(Given records Opens)
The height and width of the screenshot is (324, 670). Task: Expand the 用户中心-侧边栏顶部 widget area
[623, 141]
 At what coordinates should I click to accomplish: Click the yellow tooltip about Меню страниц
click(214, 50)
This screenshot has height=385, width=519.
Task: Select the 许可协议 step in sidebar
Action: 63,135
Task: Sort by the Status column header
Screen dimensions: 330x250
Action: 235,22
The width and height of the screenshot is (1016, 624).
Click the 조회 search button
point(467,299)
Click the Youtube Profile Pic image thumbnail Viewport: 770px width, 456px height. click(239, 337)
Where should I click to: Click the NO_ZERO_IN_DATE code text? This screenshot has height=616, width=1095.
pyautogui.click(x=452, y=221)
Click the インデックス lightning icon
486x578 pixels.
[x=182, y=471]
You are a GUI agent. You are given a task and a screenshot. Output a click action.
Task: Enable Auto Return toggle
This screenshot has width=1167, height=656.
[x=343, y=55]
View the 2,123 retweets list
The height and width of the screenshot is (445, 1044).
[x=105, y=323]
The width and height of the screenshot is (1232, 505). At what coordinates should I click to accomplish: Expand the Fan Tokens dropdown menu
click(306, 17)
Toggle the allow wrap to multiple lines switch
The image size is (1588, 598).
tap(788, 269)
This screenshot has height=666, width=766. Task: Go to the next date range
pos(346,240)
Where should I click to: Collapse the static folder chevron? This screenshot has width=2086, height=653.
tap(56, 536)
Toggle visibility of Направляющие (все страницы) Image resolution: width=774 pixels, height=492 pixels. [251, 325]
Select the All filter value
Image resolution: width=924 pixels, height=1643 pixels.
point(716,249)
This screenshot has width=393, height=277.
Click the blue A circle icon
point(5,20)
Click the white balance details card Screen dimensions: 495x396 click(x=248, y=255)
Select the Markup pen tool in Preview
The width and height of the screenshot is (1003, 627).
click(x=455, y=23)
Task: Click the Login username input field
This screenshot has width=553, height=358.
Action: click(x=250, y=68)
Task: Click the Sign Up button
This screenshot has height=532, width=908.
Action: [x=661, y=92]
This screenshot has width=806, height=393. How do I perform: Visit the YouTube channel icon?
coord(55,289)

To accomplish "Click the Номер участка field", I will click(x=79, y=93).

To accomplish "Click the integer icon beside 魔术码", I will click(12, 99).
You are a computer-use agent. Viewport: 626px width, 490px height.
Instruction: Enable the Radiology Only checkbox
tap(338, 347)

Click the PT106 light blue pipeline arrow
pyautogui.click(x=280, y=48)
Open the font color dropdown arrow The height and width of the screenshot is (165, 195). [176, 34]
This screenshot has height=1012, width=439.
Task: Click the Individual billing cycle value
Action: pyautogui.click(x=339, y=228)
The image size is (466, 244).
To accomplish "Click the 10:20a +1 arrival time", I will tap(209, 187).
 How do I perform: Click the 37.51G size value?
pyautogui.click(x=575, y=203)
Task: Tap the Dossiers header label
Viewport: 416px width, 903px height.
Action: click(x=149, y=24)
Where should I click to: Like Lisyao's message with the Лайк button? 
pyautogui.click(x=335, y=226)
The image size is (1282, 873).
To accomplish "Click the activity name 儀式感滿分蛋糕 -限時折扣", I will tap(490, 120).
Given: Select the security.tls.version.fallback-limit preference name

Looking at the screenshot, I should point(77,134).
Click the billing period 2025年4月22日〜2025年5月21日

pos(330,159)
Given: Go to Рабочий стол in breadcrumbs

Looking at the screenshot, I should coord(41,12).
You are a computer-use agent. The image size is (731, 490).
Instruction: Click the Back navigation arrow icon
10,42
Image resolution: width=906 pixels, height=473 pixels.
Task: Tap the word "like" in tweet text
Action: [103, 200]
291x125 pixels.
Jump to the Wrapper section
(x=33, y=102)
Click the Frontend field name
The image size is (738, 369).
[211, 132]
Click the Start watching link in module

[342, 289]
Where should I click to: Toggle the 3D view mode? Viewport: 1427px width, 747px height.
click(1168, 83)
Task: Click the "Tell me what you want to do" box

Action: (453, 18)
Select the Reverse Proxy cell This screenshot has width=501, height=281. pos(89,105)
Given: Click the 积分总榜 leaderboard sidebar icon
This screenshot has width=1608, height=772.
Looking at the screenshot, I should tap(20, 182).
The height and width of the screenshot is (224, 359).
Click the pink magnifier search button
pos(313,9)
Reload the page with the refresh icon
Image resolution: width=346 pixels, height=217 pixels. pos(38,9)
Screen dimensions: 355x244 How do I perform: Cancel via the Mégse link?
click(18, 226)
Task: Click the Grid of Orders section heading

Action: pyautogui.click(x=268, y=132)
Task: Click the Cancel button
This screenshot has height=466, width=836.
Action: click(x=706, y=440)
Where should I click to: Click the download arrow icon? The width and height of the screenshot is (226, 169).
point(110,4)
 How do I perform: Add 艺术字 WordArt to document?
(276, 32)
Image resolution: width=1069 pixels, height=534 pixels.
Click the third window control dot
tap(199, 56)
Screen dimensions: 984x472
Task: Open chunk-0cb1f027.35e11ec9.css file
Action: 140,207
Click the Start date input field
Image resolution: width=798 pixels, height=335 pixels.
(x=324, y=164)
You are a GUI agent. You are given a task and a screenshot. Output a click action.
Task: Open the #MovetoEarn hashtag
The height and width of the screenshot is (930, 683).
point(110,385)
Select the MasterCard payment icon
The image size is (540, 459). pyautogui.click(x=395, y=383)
(Given records Closes)
◆ **What this task involves**
Look through the entries above and copy each line that has "header" in it.

◆ **Solution to this task**
Task: Sort by the Status column header
Task: Tap the Dossiers header label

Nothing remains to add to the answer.